Ministers are also concerned about persistent absence. The latest government data shows almost one in four pupils in England was persistently absent in autumn 2021, equating to around 1.6 million children.
de Souza’s latest report follows “deep dives” in 10 local authority areas across England. An earlier report, based on data from 151 councils, was published in March.
She said being in school was “not only the best place for children to thrive, be safe and happy and learn, but it’s also overwhelmingly what children tell me they want for themselves”.
“Because we know that if a child misses the first day of term for whatever reason it is much harder to catch up and build good attendance, I want them in school for that first day back in September being welcomed, supported on the start of the best adventure of their lives.”
As well as new recommendations, the report also repeated calls from de Souza’s previous research, including a call for schools to become full members of local safeguarding partnerships, and for children to be provided with a “unique identifier” to enable better sharing of data.
Here’s what we learned.
1. Schools should be ‘obsessed’ with attendance
The research found that children often feel things are “done to them rather than with them”, leading to a “breakdown of trust and disengagement from their education”.
de Souza recommended that all schools create a culture that “prioritises and obsesses about attendance and promotes this message amongst children and parents”.
Schools and wider services should build “trusted and supportive” relationships with children and their families, with all attendance and behaviour documents having accessible, child-friendly versions.
Attendance should also be prioritised in the government’s new “parent pledge”, which currently focuses on literacy and numeracy.
2. Support for school counsellors
The research said children had reported wanting to receive support in school, either for mental health, SEND, bullying or safeguarding needs.
Pupils “value schools as part of their community and life”, and “trust their teachers”. It found that where support is provided in schools, children were “happier”.
The report recommended that schools are supported to provide a “range of early support services”, like in-house counselling, and claimed this was “easiest to do” through “strong families of schools”.
de Souza also called for the SEND green paper to be “implemented fully and in a child-centered way” to create a SEND system that “provides the right support, in the right place, at the right time and is easier to navigate”.
3. ‘Last resort’ exclusions should trigger intervention
de Souza’s report said exclusions “need to be a last resort”, but that “too often” excluded children did not receive “any intervention or support to prevent further exclusions”.
This can lead to a “cycle of continued exclusions and children falling out of school”.
She recommended that when children are removed from the classroom, an assessment of support needed is made, with support implemented “quickly to limit the time out of education”.
Alternative provision also needs to “consistently be an integral part of the wider education system” so children can transition “smoothly into and out of this provision”. It also needs to be high quality with a “focus on outcomes”.
“We need a race to the top rather than minimum standards, building on some of the great practice already out there.”
The DfE should also consider issuing further guidance on support for children post-exclusion, and children with social workers who are excluded should be “in AP from the first day”.
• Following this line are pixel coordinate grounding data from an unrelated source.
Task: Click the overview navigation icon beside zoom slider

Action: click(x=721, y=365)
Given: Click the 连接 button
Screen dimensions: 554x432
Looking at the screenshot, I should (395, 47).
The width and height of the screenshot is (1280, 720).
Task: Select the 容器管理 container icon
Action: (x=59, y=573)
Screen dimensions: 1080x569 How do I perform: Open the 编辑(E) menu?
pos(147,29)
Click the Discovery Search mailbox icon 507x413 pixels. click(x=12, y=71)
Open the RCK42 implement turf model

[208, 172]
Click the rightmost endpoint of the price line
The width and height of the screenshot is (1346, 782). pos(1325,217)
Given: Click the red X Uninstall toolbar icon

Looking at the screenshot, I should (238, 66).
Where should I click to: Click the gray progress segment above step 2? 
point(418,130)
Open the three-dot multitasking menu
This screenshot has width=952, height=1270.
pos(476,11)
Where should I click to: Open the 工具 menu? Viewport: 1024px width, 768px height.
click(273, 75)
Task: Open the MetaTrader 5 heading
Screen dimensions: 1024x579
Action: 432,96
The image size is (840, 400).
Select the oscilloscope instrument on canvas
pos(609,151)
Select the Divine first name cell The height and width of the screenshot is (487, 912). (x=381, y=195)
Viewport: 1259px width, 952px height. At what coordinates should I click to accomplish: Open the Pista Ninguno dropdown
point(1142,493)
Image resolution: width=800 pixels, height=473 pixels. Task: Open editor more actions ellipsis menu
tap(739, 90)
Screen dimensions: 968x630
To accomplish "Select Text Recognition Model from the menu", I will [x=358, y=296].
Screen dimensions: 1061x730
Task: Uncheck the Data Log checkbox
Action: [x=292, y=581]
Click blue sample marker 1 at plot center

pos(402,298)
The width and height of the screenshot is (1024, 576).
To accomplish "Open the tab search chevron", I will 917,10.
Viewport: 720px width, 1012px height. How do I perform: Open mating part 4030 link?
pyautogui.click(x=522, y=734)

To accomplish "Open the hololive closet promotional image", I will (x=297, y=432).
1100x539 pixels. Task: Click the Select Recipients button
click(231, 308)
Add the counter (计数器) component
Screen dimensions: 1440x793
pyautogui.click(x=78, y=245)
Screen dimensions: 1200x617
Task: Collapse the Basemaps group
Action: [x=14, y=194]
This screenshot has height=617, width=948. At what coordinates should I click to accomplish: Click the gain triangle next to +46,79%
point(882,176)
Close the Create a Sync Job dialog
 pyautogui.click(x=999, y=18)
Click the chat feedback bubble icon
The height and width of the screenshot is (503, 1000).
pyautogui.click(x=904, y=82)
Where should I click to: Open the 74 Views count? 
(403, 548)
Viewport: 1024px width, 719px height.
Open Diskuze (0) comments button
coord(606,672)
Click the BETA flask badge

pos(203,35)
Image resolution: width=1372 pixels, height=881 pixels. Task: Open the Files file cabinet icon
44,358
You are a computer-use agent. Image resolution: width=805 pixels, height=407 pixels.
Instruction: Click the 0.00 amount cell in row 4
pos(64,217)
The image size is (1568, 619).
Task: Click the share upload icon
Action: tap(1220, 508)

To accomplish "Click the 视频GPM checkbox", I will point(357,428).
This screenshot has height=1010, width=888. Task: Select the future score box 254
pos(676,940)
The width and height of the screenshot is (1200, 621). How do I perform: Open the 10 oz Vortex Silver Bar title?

4. Better support for young carers
The report warned that children with additional responsibilities at home, like young carers, “can find it particularly difficult to attend school regularly”.
At schools that understand their needs and provide support, young carers felt “more positive about their education”, and found it easier to balance home and school lives.
de Souza said young carers should be identified “consistently”, with data shared more effectively in order to provide support.
Young carers should also receive targeted support including priority in school admissions and support from virtual headteachers.
All schools should also have a young carers policy, setting expectations of a “codified offer of support”.